The Reserve Bank (RBA) cut its key interest rate more than expected as it attempts to prevent Australia's economy stalling.
The central bank lopped three-quarters of a percentage point - or 75 basis points - off its key cash rate, reducing it to 5.25pc, the lowest level since December 2003.
"There's no doubt there has been further deterioration of the global credit markets," said Su-Lin Ong of RBC Capital Markets. "The increasingly gloomy activity data as well is a key reason they're continuing to front-load rates."
The move, announced after today's monthly board meeting by the RBA, exceeded economists' predictions of a 50 basis-points cut, and marks three months in a row of reductions.
''Recent reductions in borrowing rates, the depreciation of the exchange rate and the fiscal stimulus announced in October will work to assist growth in the period ahead, but deteriorating international conditions and falling commodity prices will have a dampening influence,'' RBA Governor Glenn Stevens said in a statement.
''On balance, it appears likely that spending and activity will be weaker than earlier expected.''
For a typical 25-year, $250,000 home loan, today's cut if passed on in full by lenders will save the borrower $112.63 a month in payments or some $33,791 over the life of the loan.
The Commonwealth Bank was among the first banks to respond, announcing it would pass on 58 basis points of the cuts to customers.
The Australian dollar lost about a third of one US cent after the larger-than-tipped size of the cut, trading recently at 66.84 US cents.
Stocks pared their losses for the day on the news, jumping about 30 points, or about 0.6pc, with the main S&P/ASX200 share index at 4,201 points.
Today's cut brings the RBA's cuts to 2 percentage points since the central bank reversed course in September, retreating from a 12-year high rate of 7.25pc.
World financial markets have remained turbulent over the past month,'' Mr Stevens said in the statement.
''Global equity prices have been volatile and fell further in net terms, and there have been significant exchange rate movements, including a sharp depreciation of the Australian dollar.
"A number of governments have announced measures to strengthen their financial systems, which should help to stabilise conditions over time,'' the RBA said.
Lower lending costs help spur the economy by encouraging more individuals and businesses to purchase houses or make other investments, stoking demand that in turn prompts more orders.
Almost all the latest economic figures point to a sharp slowdown in demand as the effects of the global financial crisis spread to Australia.

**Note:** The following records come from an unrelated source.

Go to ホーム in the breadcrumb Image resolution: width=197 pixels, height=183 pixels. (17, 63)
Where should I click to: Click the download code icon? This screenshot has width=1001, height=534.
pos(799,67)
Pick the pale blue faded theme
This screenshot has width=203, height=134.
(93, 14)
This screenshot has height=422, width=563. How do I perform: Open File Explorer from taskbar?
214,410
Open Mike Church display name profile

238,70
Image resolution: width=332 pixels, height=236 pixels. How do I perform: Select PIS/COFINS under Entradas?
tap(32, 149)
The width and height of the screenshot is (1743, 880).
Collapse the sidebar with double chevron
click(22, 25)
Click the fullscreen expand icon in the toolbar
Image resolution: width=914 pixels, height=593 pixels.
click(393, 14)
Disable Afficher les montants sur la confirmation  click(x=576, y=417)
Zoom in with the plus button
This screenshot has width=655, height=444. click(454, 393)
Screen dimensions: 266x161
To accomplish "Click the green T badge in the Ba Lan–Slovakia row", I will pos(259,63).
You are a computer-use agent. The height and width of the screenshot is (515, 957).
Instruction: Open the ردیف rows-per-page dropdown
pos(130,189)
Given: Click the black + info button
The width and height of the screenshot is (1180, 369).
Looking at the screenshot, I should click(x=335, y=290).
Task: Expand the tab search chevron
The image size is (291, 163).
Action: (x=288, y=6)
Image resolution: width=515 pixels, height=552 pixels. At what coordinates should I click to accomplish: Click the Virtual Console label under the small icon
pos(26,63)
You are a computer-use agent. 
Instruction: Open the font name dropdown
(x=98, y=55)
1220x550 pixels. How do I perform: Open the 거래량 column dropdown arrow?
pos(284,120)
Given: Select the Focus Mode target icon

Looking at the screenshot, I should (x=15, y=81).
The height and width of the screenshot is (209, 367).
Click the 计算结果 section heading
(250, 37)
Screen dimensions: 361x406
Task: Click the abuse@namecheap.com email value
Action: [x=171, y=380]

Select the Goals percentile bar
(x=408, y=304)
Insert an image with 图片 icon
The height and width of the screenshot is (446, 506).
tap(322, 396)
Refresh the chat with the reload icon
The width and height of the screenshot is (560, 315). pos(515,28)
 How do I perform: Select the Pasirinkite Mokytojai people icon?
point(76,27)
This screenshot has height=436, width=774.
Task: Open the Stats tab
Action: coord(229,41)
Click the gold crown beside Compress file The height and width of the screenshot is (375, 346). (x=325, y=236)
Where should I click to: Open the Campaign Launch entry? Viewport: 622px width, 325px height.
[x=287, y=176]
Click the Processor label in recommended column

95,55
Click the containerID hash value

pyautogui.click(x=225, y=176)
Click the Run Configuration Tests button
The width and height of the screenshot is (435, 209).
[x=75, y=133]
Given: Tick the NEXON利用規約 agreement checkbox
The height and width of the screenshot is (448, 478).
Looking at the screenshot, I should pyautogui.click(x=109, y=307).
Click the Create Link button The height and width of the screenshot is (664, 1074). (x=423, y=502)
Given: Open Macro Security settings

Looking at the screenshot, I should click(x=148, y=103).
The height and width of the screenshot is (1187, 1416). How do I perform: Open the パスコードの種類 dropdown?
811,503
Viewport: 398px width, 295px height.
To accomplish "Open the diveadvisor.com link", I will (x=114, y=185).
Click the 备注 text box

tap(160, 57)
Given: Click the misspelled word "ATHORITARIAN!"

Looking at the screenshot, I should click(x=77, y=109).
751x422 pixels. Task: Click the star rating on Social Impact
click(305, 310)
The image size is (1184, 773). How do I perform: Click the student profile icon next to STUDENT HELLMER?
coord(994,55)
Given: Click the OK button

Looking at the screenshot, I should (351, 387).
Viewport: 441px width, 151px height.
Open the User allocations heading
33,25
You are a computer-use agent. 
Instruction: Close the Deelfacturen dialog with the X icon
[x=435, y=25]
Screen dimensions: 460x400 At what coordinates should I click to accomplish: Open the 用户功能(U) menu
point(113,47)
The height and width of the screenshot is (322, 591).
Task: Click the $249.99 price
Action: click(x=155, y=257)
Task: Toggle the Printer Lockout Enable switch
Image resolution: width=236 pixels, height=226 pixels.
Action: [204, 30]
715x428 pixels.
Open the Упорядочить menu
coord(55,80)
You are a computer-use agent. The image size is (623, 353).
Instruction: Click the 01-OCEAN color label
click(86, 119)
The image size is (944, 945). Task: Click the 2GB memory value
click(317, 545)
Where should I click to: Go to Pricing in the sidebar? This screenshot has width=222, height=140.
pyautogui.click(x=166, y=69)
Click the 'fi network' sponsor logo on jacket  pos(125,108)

Falling commodity prices are already dimming the outlook for the mining and export sectors.
Retail sales shrank 1.1pc last month from September, the largest drop since April 2005, as consumers start to pull back on spending.
House prices, another measure of the economy's health, fell 1.8pc in the September quarter, the sharpest slowdown since the 1970s, according to some reports.
Job ads, one indication of future employment opportunities, also slumped last month and are now about 10% lower than this time last year.